By capturing data in real time rather than on a sampling scope, designers can recover the embedded clock and phase lock to it for precise jitter measurement. A complete breakdown of jitter composition is possible, even with non-repeating or live data. And, the ability to capture long data patterns helps locate the sources of low-frequency jitter modulation or spread-spectrum clocked data.
A completely new feature in the SDA 18000 is Q-scale analysis and plot view, which offers more insight into jitter than traditional measurements. Q-scale analysis uses a different method of breaking down jitter that identifies subcomponents more accurately, instead of classifying them as random jitter. It also improves the way jitter histogram tails are extropolated, improving accuracy, stability, and convergence time. Meanwhile, the Q-scale plot supplies a more intuitive presentation of the nature of the jitter components than does the traditional “bathtub” curve.

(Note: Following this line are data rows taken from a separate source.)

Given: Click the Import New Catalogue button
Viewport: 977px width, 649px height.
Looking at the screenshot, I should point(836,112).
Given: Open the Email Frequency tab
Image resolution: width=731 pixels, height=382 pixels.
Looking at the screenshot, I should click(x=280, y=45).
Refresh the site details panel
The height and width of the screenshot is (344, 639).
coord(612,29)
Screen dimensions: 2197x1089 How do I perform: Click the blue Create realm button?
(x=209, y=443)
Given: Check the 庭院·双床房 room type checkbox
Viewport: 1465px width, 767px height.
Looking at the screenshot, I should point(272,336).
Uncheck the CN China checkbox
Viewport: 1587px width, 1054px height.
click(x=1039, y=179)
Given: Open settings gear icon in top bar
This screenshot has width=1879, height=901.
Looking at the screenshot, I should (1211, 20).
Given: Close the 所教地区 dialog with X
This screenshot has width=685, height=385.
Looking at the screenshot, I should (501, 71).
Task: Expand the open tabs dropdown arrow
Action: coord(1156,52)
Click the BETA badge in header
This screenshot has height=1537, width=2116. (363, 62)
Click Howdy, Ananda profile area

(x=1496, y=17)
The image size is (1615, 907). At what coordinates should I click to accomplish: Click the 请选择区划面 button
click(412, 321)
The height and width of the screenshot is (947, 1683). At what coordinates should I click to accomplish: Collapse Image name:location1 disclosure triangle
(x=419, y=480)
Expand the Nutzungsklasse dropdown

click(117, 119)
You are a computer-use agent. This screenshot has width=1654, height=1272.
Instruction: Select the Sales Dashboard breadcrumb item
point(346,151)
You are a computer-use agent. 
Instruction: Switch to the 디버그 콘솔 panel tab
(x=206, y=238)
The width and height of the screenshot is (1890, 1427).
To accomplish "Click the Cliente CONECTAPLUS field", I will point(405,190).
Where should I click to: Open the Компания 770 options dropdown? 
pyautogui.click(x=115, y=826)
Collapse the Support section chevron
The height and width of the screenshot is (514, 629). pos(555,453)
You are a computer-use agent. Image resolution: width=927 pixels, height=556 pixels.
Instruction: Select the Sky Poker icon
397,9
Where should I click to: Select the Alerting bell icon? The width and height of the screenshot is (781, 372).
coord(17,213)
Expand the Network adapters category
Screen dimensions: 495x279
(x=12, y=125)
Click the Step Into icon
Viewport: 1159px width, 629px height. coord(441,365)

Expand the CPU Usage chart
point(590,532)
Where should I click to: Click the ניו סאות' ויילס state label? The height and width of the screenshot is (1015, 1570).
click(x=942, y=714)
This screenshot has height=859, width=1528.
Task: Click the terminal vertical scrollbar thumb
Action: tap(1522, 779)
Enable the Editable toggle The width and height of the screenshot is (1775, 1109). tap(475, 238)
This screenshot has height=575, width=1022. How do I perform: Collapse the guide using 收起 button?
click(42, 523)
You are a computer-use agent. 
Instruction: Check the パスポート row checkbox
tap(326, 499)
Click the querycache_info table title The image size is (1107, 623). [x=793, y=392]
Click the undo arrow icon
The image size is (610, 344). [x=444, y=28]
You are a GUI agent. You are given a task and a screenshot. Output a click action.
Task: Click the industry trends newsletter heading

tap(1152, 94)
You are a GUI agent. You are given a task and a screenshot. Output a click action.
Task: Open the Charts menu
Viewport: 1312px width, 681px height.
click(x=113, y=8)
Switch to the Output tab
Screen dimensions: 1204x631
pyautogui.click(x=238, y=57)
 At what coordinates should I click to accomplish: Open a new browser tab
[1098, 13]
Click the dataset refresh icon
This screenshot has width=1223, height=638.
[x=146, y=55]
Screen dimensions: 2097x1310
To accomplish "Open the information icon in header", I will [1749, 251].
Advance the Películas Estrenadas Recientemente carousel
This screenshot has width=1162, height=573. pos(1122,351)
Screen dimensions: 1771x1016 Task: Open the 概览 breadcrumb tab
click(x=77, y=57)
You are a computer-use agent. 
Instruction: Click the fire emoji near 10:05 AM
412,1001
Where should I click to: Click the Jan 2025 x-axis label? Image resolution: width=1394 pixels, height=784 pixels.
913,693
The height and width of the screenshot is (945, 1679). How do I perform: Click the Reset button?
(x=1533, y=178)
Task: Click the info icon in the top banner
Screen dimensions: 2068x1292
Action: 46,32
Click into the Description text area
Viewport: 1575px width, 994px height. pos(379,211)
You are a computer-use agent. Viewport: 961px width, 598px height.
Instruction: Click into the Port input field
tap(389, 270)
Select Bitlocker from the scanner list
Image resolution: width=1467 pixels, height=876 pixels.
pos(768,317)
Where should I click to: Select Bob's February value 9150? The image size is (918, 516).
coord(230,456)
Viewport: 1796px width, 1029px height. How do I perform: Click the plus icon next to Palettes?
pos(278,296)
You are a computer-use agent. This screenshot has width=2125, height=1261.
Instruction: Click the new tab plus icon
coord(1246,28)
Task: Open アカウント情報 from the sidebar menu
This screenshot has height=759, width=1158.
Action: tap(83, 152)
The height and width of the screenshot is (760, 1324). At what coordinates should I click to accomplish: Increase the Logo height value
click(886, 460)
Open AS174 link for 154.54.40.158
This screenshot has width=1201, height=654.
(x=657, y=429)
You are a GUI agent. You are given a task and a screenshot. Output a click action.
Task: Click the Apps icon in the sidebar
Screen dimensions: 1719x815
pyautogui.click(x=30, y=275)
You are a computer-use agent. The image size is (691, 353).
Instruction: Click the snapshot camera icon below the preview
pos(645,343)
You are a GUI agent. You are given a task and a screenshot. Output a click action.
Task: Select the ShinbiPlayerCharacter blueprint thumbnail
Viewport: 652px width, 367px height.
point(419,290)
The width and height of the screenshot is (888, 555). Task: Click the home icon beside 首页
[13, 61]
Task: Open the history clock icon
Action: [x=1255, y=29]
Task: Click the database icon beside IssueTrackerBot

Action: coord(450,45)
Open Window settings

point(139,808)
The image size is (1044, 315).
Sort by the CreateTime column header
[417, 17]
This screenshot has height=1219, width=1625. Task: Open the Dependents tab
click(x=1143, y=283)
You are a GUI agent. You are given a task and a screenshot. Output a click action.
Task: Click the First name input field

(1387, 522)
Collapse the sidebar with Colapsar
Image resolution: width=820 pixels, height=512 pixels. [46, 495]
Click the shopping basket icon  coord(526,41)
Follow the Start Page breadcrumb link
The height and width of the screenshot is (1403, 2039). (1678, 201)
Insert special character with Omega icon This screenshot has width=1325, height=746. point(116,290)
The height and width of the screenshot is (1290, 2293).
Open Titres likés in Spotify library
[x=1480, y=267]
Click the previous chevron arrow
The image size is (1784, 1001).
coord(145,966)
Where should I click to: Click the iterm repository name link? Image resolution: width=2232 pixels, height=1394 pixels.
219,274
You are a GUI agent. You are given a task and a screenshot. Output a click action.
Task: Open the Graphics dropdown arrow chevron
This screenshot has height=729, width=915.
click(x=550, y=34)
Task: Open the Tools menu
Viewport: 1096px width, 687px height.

LeCroy’s DA18000AC 18-GHz differential amplifier permits high-fidelity acquisition of differential signals while eliminating the need to use long cables for two of the scope’s four inputs. So, designers don’t have to deskew the differences in the electrical length of the cables or precisely adjust the gain balance of the two channels.
The SDA 18000 costs $128,000 with a maximum 24 Mpoints in one-channel operation. The DA18000AC differential amplifier costs $14,495. A 9-GHz, 40-Gsample/s model of the scope costs $90,000. A 50-Mpoint memory option is $4990, and the 150-Mpoint option is $14,990. Delivery is in six weeks after receipt of an order.